Fig. 357.—Lattice-work, S.K.M. (L.-P.)

Fig. 358.—Lattice-work, S.K.M. (L.-P.)

In the illustration of a “Street in Cairo” (Fig. 355), two of these meshrebiyas project on brackets from a house front.

A richer style of the lattice-work decoration was used in open panels and balustrades of the pulpits, where the triangles and hexagons that form part of the design are carved on the surface, and inlaid back and front with ivory or ebony.

The houses in Cairo of the purest Saracen style have the best part of the carvings and decoration in the inside; they are generally two or three stories in height, but were much higher in the fourteenth and fifteenth centuries. The lower parts are built of stone, and the upper stories of brick and wood, plastered white.

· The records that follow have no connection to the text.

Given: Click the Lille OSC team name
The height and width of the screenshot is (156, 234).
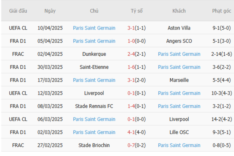Looking at the screenshot, I should (179, 132).
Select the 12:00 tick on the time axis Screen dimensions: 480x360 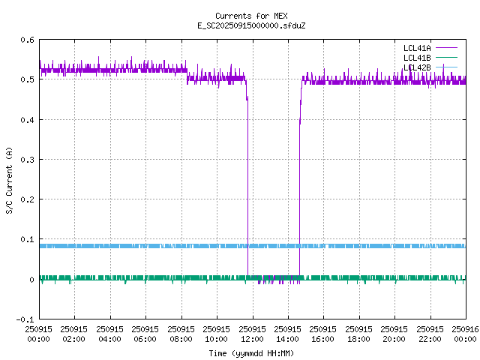tap(251, 334)
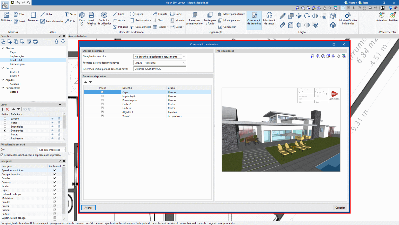The image size is (399, 225).
Task: Uncheck Representar as linhas com espessura de impressão
Action: [x=2, y=155]
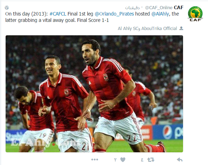Viewport: 208px width, 165px height.
Task: Click the ElAhly.com watermark on photo
Action: [44, 142]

The lower story has the stones coloured in alternate courses of red ochre and white limewash. The doorways are sometimes decorated by having peculiar voussoirs and interlaced ornament (Fig. 359).

Fig. 359.—Doorway of a Private House. (L.-P.)

There is an illustration of a shop-front in M. Bourgoin’s “Eléments de l’Art Arabe” which is an exquisite example of Saracen work of good proportion and design in its doors and windows. Saracenic ornament, as it appears in plaster, stone, wood, and mosaic decoration, of the mosques, pulpits, and wekālas or khans, deserves special notice on account of its extreme originality of design and treatment, inasmuch as, whatever may be its true origin, we must certainly admit that there is a marked difference between it and the ornament of any other historic style.